In this exercise, every entry is to be copied exactly.
┌──
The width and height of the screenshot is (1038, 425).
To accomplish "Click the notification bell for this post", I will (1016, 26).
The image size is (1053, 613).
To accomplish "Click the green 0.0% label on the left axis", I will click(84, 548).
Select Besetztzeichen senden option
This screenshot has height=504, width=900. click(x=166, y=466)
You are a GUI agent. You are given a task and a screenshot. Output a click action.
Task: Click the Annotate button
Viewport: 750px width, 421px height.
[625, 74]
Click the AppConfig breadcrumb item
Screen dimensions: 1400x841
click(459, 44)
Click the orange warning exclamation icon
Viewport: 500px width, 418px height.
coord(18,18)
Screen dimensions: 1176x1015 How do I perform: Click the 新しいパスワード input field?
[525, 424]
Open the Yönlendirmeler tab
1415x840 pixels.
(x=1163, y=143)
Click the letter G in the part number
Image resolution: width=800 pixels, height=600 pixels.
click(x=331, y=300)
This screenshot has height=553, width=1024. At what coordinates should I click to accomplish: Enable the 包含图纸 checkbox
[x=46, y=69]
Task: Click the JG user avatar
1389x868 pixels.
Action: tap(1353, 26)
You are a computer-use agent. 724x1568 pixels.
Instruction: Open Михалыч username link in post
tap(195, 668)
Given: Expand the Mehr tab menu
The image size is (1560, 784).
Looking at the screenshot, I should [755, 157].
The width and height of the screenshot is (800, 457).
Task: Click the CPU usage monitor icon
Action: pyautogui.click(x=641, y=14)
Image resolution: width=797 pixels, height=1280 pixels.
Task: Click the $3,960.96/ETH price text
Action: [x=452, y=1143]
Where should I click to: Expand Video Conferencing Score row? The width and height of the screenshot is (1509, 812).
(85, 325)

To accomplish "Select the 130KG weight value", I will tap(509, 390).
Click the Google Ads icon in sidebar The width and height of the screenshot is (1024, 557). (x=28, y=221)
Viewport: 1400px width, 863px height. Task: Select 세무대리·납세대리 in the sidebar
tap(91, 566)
└──
### OUTPUT OF THE TASK
The width and height of the screenshot is (1038, 425).
To accomplish "Click the notification bell for this post", I will (1016, 26).
The image size is (1053, 613).
To accomplish "Click the green 0.0% label on the left axis", I will click(84, 548).
Select Besetztzeichen senden option
This screenshot has height=504, width=900. click(x=166, y=466)
You are a GUI agent. You are given a task and a screenshot. Output a click action.
Task: Click the Annotate button
Viewport: 750px width, 421px height.
[625, 74]
Click the AppConfig breadcrumb item
Screen dimensions: 1400x841
click(459, 44)
Click the orange warning exclamation icon
Viewport: 500px width, 418px height.
coord(18,18)
Screen dimensions: 1176x1015 How do I perform: Click the 新しいパスワード input field?
[525, 424]
Open the Yönlendirmeler tab
1415x840 pixels.
(x=1163, y=143)
Click the letter G in the part number
Image resolution: width=800 pixels, height=600 pixels.
click(x=331, y=300)
This screenshot has height=553, width=1024. At what coordinates should I click to accomplish: Enable the 包含图纸 checkbox
[x=46, y=69]
Task: Click the JG user avatar
1389x868 pixels.
Action: tap(1353, 26)
You are a computer-use agent. 724x1568 pixels.
Instruction: Open Михалыч username link in post
tap(195, 668)
Given: Expand the Mehr tab menu
The image size is (1560, 784).
Looking at the screenshot, I should [755, 157].
The width and height of the screenshot is (800, 457).
Task: Click the CPU usage monitor icon
Action: pyautogui.click(x=641, y=14)
Image resolution: width=797 pixels, height=1280 pixels.
Task: Click the $3,960.96/ETH price text
Action: [x=452, y=1143]
Where should I click to: Expand Video Conferencing Score row? The width and height of the screenshot is (1509, 812).
(85, 325)

To accomplish "Select the 130KG weight value", I will tap(509, 390).
Click the Google Ads icon in sidebar The width and height of the screenshot is (1024, 557). (x=28, y=221)
Viewport: 1400px width, 863px height. Task: Select 세무대리·납세대리 in the sidebar
tap(91, 566)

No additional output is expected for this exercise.